:: Extracted material
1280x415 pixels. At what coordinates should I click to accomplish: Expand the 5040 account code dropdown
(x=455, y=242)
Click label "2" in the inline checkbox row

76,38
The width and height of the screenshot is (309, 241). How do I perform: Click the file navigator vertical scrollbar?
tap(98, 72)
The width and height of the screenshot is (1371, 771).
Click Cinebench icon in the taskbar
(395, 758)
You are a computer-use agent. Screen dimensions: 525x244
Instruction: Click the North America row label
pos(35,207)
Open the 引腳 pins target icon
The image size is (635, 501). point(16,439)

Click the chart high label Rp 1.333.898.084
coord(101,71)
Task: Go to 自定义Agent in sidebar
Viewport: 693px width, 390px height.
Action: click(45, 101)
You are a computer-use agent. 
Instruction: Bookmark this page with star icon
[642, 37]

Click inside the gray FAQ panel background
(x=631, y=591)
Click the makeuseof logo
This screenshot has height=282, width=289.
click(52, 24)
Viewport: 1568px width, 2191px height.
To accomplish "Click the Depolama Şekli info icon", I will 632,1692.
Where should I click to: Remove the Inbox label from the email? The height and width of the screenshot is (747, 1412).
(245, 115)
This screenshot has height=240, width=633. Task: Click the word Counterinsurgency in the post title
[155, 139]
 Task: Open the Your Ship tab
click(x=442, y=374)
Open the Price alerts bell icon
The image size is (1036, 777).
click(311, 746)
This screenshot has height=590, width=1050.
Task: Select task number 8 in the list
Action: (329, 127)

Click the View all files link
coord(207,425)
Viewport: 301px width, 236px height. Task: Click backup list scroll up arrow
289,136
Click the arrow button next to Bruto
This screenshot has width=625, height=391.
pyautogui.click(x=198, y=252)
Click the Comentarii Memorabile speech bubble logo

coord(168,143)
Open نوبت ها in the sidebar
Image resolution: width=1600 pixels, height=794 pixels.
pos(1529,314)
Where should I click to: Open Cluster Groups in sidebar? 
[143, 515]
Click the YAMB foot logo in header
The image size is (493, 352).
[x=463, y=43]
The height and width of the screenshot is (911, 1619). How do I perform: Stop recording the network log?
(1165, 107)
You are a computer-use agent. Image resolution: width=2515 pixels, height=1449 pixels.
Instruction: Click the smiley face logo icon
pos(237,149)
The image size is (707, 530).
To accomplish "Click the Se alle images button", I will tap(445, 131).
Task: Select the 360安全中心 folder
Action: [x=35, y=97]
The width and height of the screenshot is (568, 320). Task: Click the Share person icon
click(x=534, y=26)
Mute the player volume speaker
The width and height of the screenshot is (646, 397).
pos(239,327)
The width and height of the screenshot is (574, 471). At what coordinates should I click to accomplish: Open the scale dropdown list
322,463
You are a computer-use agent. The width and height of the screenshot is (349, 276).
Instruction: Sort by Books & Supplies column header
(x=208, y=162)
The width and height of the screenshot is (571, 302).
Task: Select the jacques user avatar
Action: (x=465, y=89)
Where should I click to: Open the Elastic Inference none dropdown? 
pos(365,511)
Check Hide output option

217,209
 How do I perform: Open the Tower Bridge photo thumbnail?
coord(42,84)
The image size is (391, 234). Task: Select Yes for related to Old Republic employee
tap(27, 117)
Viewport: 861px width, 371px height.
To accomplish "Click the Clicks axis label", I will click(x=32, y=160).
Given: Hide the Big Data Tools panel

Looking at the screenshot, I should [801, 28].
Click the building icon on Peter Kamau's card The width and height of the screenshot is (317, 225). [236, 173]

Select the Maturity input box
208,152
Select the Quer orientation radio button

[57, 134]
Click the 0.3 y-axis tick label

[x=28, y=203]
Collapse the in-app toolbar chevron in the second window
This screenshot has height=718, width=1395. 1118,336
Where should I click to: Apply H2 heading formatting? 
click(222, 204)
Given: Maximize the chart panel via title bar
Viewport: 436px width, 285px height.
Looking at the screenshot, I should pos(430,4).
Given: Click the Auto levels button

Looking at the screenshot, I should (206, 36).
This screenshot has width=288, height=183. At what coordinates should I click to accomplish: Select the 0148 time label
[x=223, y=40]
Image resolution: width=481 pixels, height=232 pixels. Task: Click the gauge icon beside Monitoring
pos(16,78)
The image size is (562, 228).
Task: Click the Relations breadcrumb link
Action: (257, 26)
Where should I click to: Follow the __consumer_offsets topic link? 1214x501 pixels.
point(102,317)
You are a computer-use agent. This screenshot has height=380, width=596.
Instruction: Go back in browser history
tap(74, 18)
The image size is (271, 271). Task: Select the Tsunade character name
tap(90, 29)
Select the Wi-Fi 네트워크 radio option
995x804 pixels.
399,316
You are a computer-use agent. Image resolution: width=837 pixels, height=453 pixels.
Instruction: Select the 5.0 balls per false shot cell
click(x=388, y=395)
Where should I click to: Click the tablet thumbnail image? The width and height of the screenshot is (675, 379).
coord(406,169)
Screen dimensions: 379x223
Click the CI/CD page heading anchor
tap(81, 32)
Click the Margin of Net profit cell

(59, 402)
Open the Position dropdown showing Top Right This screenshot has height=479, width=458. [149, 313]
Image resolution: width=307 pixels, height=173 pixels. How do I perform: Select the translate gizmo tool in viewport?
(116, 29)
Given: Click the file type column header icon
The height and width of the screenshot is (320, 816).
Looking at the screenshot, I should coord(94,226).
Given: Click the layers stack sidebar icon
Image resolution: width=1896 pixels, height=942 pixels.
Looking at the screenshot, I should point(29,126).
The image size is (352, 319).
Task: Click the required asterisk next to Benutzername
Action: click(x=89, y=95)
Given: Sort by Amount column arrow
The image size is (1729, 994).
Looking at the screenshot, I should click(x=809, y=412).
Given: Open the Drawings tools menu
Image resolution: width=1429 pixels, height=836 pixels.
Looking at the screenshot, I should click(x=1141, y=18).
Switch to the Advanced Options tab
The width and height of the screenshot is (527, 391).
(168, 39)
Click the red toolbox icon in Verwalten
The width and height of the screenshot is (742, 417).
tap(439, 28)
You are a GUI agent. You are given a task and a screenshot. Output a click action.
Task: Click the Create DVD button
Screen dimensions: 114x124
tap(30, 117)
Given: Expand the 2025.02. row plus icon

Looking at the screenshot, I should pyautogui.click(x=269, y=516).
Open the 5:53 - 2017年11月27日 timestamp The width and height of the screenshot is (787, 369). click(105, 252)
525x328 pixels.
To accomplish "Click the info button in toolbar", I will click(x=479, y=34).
::::
_Request_. Render each line of the records above as a JSON list of strings, one string per line, with blank lines left out.

_Task answer_.
[
  "1280x415 pixels. At what coordinates should I click to accomplish: Expand the 5040 account code dropdown",
  "(x=455, y=242)",
  "Click label \"2\" in the inline checkbox row",
  "76,38",
  "The width and height of the screenshot is (309, 241). How do I perform: Click the file navigator vertical scrollbar?",
  "tap(98, 72)",
  "The width and height of the screenshot is (1371, 771).",
  "Click Cinebench icon in the taskbar",
  "(395, 758)",
  "You are a computer-use agent. Screen dimensions: 525x244",
  "Instruction: Click the North America row label",
  "pos(35,207)",
  "Open the 引腳 pins target icon",
  "The image size is (635, 501). point(16,439)",
  "Click the chart high label Rp 1.333.898.084",
  "coord(101,71)",
  "Task: Go to 自定义Agent in sidebar",
  "Viewport: 693px width, 390px height.",
  "Action: click(45, 101)",
  "You are a computer-use agent. ",
  "Instruction: Bookmark this page with star icon",
  "[642, 37]",
  "Click inside the gray FAQ panel background",
  "(x=631, y=591)",
  "Click the makeuseof logo",
  "This screenshot has height=282, width=289.",
  "click(52, 24)",
  "Viewport: 1568px width, 2191px height.",
  "To accomplish \"Click the Depolama Şekli info icon\", I will 632,1692.",
  "Where should I click to: Remove the Inbox label from the email? The height and width of the screenshot is (747, 1412).",
  "(245, 115)",
  "This screenshot has height=240, width=633. Task: Click the word Counterinsurgency in the post title",
  "[155, 139]",
  " Task: Open the Your Ship tab",
  "click(x=442, y=374)",
  "Open the Price alerts bell icon",
  "The image size is (1036, 777).",
  "click(311, 746)",
  "This screenshot has height=590, width=1050.",
  "Task: Select task number 8 in the list",
  "Action: (329, 127)",
  "Click the View all files link",
  "coord(207,425)",
  "Viewport: 301px width, 236px height. Task: Click backup list scroll up arrow",
  "289,136",
  "Click the arrow button next to Bruto",
  "This screenshot has width=625, height=391.",
  "pyautogui.click(x=198, y=252)",
  "Click the Comentarii Memorabile speech bubble logo",
  "coord(168,143)",
  "Open نوبت ها in the sidebar",
  "Image resolution: width=1600 pixels, height=794 pixels.",
  "pos(1529,314)",
  "Where should I click to: Open Cluster Groups in sidebar? ",
  "[143, 515]",
  "Click the YAMB foot logo in header",
  "The image size is (493, 352).",
  "[x=463, y=43]",
  "The height and width of the screenshot is (911, 1619). How do I perform: Stop recording the network log?",
  "(1165, 107)",
  "You are a computer-use agent. Image resolution: width=2515 pixels, height=1449 pixels.",
  "Instruction: Click the smiley face logo icon",
  "pos(237,149)",
  "The image size is (707, 530).",
  "To accomplish \"Click the Se alle images button\", I will tap(445, 131).",
  "Task: Select the 360安全中心 folder",
  "Action: [x=35, y=97]",
  "The width and height of the screenshot is (568, 320). Task: Click the Share person icon",
  "click(x=534, y=26)",
  "Mute the player volume speaker",
  "The width and height of the screenshot is (646, 397).",
  "pos(239,327)",
  "The width and height of the screenshot is (574, 471). At what coordinates should I click to accomplish: Open the scale dropdown list",
  "322,463",
  "You are a computer-use agent. The width and height of the screenshot is (349, 276).",
  "Instruction: Sort by Books & Supplies column header",
  "(x=208, y=162)",
  "The width and height of the screenshot is (571, 302).",
  "Task: Select the jacques user avatar",
  "Action: (x=465, y=89)",
  "Where should I click to: Open the Elastic Inference none dropdown? ",
  "pos(365,511)",
  "Check Hide output option",
  "217,209",
  " How do I perform: Open the Tower Bridge photo thumbnail?",
  "coord(42,84)",
  "The image size is (391, 234). Task: Select Yes for related to Old Republic employee",
  "tap(27, 117)",
  "Viewport: 861px width, 371px height.",
  "To accomplish \"Click the Clicks axis label\", I will click(x=32, y=160).",
  "Given: Hide the Big Data Tools panel",
  "Looking at the screenshot, I should [801, 28].",
  "Click the building icon on Peter Kamau's card The width and height of the screenshot is (317, 225). [236, 173]",
  "Select the Maturity input box",
  "208,152",
  "Select the Quer orientation radio button",
  "[57, 134]",
  "Click the 0.3 y-axis tick label",
  "[x=28, y=203]",
  "Collapse the in-app toolbar chevron in the second window",
  "This screenshot has height=718, width=1395. 1118,336",
  "Where should I click to: Apply H2 heading formatting? ",
  "click(222, 204)",
  "Given: Maximize the chart panel via title bar",
  "Viewport: 436px width, 285px height.",
  "Looking at the screenshot, I should pos(430,4).",
  "Given: Click the Auto levels button",
  "Looking at the screenshot, I should (206, 36).",
  "This screenshot has width=288, height=183. At what coordinates should I click to accomplish: Select the 0148 time label",
  "[x=223, y=40]",
  "Image resolution: width=481 pixels, height=232 pixels. Task: Click the gauge icon beside Monitoring",
  "pos(16,78)",
  "The image size is (562, 228).",
  "Task: Click the Relations breadcrumb link",
  "Action: (257, 26)",
  "Where should I click to: Follow the __consumer_offsets topic link? 1214x501 pixels.",
  "point(102,317)",
  "You are a computer-use agent. This screenshot has height=380, width=596.",
  "Instruction: Go back in browser history",
  "tap(74, 18)",
  "The image size is (271, 271). Task: Select the Tsunade character name",
  "tap(90, 29)",
  "Select the Wi-Fi 네트워크 radio option",
  "995x804 pixels.",
  "399,316",
  "You are a computer-use agent. Image resolution: width=837 pixels, height=453 pixels.",
  "Instruction: Select the 5.0 balls per false shot cell",
  "click(x=388, y=395)",
  "Where should I click to: Click the tablet thumbnail image? The width and height of the screenshot is (675, 379).",
  "coord(406,169)",
  "Screen dimensions: 379x223",
  "Click the CI/CD page heading anchor",
  "tap(81, 32)",
  "Click the Margin of Net profit cell",
  "(59, 402)",
  "Open the Position dropdown showing Top Right This screenshot has height=479, width=458. [149, 313]",
  "Image resolution: width=307 pixels, height=173 pixels. How do I perform: Select the translate gizmo tool in viewport?",
  "(116, 29)",
  "Given: Click the file type column header icon",
  "The height and width of the screenshot is (320, 816).",
  "Looking at the screenshot, I should coord(94,226).",
  "Given: Click the layers stack sidebar icon",
  "Image resolution: width=1896 pixels, height=942 pixels.",
  "Looking at the screenshot, I should point(29,126).",
  "The image size is (352, 319).",
  "Task: Click the required asterisk next to Benutzername",
  "Action: click(x=89, y=95)",
  "Given: Sort by Amount column arrow",
  "The image size is (1729, 994).",
  "Looking at the screenshot, I should click(x=809, y=412).",
  "Given: Open the Drawings tools menu",
  "Image resolution: width=1429 pixels, height=836 pixels.",
  "Looking at the screenshot, I should click(x=1141, y=18).",
  "Switch to the Advanced Options tab",
  "The width and height of the screenshot is (527, 391).",
  "(168, 39)",
  "Click the red toolbox icon in Verwalten",
  "The width and height of the screenshot is (742, 417).",
  "tap(439, 28)",
  "You are a GUI agent. You are given a task and a screenshot. Output a click action.",
  "Task: Click the Create DVD button",
  "Screen dimensions: 114x124",
  "tap(30, 117)",
  "Given: Expand the 2025.02. row plus icon",
  "Looking at the screenshot, I should pyautogui.click(x=269, y=516).",
  "Open the 5:53 - 2017年11月27日 timestamp The width and height of the screenshot is (787, 369). click(105, 252)",
  "525x328 pixels.",
  "To accomplish \"Click the info button in toolbar\", I will click(x=479, y=34)."
]